▶ _EXERCISE_
Only the number is wanted: how many lines of the listing below contain "will"?

▶ _EXCERPTED DATA_
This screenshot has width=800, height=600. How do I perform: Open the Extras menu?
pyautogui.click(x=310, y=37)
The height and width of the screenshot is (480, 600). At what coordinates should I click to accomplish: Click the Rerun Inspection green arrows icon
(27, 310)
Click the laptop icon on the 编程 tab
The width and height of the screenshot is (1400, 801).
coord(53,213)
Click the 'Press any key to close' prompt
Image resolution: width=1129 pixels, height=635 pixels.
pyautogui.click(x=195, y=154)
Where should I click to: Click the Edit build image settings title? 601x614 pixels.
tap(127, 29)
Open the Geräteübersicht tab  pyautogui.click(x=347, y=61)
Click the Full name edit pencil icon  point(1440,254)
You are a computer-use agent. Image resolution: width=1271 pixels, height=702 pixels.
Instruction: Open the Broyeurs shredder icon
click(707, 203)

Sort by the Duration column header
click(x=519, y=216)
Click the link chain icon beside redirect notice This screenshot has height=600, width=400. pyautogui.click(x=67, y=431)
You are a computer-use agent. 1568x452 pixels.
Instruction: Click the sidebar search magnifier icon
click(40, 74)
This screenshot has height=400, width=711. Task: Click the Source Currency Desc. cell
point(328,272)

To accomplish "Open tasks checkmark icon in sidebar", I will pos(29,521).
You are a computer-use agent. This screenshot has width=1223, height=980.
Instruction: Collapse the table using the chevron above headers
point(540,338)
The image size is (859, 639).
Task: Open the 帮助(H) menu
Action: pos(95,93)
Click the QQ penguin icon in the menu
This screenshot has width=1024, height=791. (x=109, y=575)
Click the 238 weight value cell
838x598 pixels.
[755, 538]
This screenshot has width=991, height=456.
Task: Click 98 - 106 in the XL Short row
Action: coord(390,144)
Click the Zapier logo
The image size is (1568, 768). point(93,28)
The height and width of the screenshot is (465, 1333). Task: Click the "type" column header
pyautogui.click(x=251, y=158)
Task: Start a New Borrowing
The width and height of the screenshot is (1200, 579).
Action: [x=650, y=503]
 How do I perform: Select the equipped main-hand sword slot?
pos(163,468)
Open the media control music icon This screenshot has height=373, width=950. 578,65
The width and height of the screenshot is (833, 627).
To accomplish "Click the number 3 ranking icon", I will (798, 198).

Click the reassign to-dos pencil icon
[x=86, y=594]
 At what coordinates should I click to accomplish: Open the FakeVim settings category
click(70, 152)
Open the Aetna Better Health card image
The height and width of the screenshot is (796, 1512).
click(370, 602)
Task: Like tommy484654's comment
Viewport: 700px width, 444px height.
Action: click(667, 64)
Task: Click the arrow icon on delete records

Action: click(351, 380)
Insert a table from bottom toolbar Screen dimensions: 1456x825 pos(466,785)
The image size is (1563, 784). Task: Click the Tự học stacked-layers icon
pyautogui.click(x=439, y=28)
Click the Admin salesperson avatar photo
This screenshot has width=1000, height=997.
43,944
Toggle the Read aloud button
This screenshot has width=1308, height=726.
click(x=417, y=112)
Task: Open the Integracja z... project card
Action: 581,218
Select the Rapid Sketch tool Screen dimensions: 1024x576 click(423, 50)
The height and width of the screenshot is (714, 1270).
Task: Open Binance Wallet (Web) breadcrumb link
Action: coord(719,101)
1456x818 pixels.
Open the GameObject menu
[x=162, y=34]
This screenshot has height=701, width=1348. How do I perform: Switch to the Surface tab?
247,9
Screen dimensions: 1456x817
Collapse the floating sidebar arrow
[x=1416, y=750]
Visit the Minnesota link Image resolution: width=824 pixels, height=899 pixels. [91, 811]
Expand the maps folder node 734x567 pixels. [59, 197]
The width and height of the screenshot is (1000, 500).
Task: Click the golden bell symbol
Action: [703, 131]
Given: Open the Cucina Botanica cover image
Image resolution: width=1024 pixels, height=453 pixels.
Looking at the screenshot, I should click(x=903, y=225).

▶ _OUTPUT FOR THIS TASK_
2